В эту неделю, переехав на другую квартиру, устроилась одна, и очень довольна. Тяжело было бы мне жить долее с Маней П., потому что встать слишком близко к человеку тоже иной раз нехорошо: рассмотришь его всего, и, к сожалению, все дурное яснее увидишь. Бесхарактерность и влияние кружка портят Маню; с виду она как будто менее обыкновенна, а на деле оказывается куда обыкновеннее моей Вали; по окончании же курсов выйдет замуж за своего жениха, который давно за нею ухаживает. И только… Но грустно думать, что за все мои годы пребывания здесь я ни с кем не сошлась ближе, чем с Маней, оказавшейся в конце концов так чуждой мне по духу, и тем не менее она единственная, с которой я на «ты». Я знаю, что она меня искренно любит, и я люблю ее, как молодого хорошего товарища, но… как до звезды небесной далеки эти дружественные отношения от полной дружбы. Кто в этом виноват? Конечно, сама: «на ловца и зверь бежит», – плохой, значит, я ловец! На курсах я совсем одинока, и не потому, что трудно сходилась бы с людьми, – но люди оказываются не такими, какими бы я могла быть удовлетворена. Я буду всегда относиться к ним хорошо, и они никогда не узнают, до чего они не удовлетворяют меня…

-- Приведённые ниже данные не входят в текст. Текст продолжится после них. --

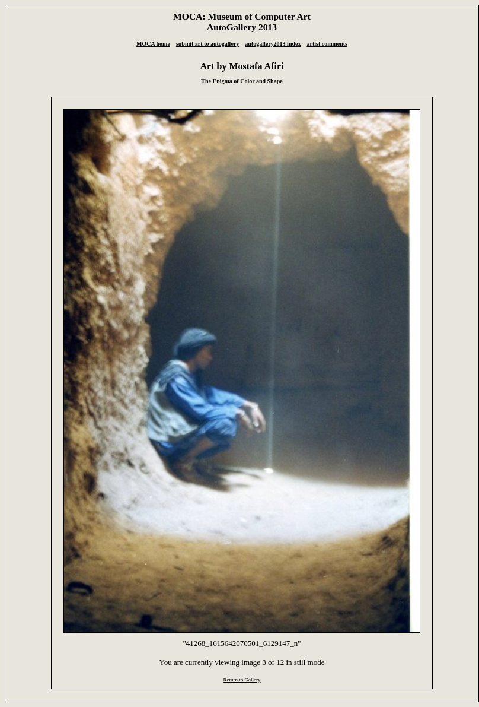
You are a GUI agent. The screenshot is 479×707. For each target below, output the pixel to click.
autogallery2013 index (273, 43)
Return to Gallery (241, 680)
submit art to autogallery (207, 43)
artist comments (326, 43)
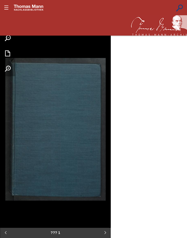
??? (28, 7)
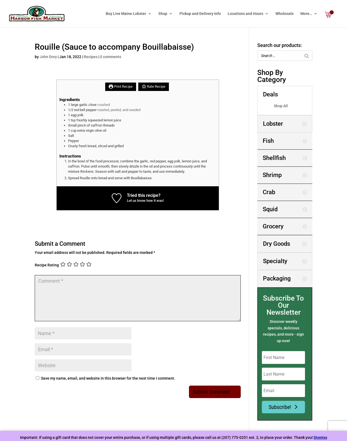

Была в воскресенье со знакомым художником и Шуркой на ученической выставке в Академии художеств. Впечатление получилось очень неопределенное; только на общем туманном фоне ярко вырисовывались прелестные пейзажи Федоровича (ученик Киселева), Розанова (ученик Репина), «Земская больница» и «Утешение» Попова. Казаков, один из лучших учеников Маковского, едет за границу, выставив прекрасную картину. Необыкновенно хорош пейзаж Федоровича: в нем соединяются тонкость работы с живостью передачи. Картины не замазаны, но и не модной нынче манерой – грубыми мазками написаны, а живость такая, что не отойдешь: от всякой картинки так и веет тишиной, миром, поэзией природы. Тут уголок сада, там старинная лестница, здесь кусочек газона с цветами – и все это так очаровательно прекрасно, так глубоко верно изображено… Ему предстоит будущность, если он пойдет и дальше в том же направлении.
Вчера был у нас акт. Обычное чтение отчета и речь Котляревского о значении философского учения гр. Толстого, прочтенная с обычным искусством, красиво, но в то же время и просто. С чувством удовлетворения национального самолюбия отметив о внимании всей Западной Европы к нашему писателю, особенно выразившемся ко дню 70-летнего юбилея, профессор перешел к выяснению его значения для истории русской мысли. Он говорил о влиянии Л. Толстого как моралиста, которое в будущем несомненно отодвинет на второй план славу его как романиста. Сравнивая его с Ж.-Ж. Руссо, он ставил вопрос: своевременно ли появилось его учение? Ответ будет утвердительный. На границе двух веков, пережив после прошлого века разочарование в принципах разума, придя в средине к утверждению в необходимости чувств гуманности, – мы увидели, что оно в последнее время как-то потускнело на фоне меркантильных стремлений общества. И в это-то самое время раздался голос великого писателя – и нарушил покой этого общества не только у нас, но и в Европе. Его философская система, подобно системе Ж.-Ж. Руссо, – полна ошибок, не свободна от противоречий – и поэтому вызвала массу возражений; но это доказывает только, что над нею думают, что она не проходит бесследно. И бесспорно, историк будущего в истории движения русской мысли конца века – на первом плане поставит Толстого. – Вот, вкратце, содержание этой речи. На акте присутствовал товарищ министра народного просвещения, встреченный директором с распорядительницей, изящно и модно одетой девицей, которая должна была наглядно доказывать избитую истину: наука не влияет на внешность (насмешка не совсем хорошая с моей стороны).